Another idea that I have seen implemented in many classrooms is the use of tree diagrams when discussing the outcomes of finite solution systems, specifically as they relate to probability. Most students, when first introduced to the concept of probability, have had to fill out these charts. Usually, the kinesthetic process of hand-drawing a tree will help students to internalize the concept, but for instructors who must make examples for handouts or overhead slides, the automated creation tool for these might come in handy.
I think that it would also be great to have students connect the topic of a single chapter (or even a subject on the whole, i.e. Geometry or Pre-Calculus) to their own lives. This would be an opportunity for students to create a high-visual impact poster that organizes and connects their thoughts and feeling about math with other areas. Since math is an area that students often struggle to connect with, this would be a good way to introduce them to ways that math is relevant to their lives.
Here is an example of a process map for factoring a polynomial:
I think that the main impact of using concept mapping in a math classroom would be to help students to map out and quantify the thought processes that they use in order to find a solution in a given situation. Since math is not about individual answers, but instead about the process you used to find the answers, this is a useful tool to students struggling to understand the steps in the process. This act of drawing out the diagram is a great way to help students who are more visually or psycho-kinetically oriented, since they specifically are the students who are most likely to struggle with the traditional lecture format.
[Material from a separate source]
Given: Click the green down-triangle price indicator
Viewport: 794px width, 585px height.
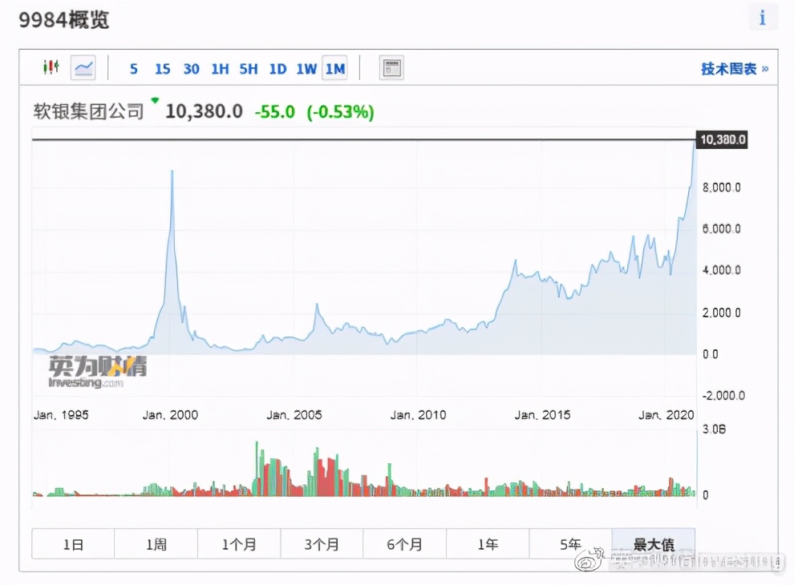Looking at the screenshot, I should [x=155, y=101].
Since time in the classroom is so often limited, it is important to think about which lessons would benefit the most from the addition of a concept map. I think two questions that I would have to ask myself before introducing the concept map activity to students would be whether or not this is going to significantly benefit students' understanding of a topic (if students are already understanding a topic with minimal difficulty, then a concept map activity would be superfluous to their learning), and whether or not the understanding of a topic (or process, as the case may be) would be better served by a different activity (many aspects of math are better quantified in ways less related to words; for example, something like fractals or tesselations lend themselves easily to art projects, whereas if you asked a student to describe the concept to you in words, it would be far more difficult).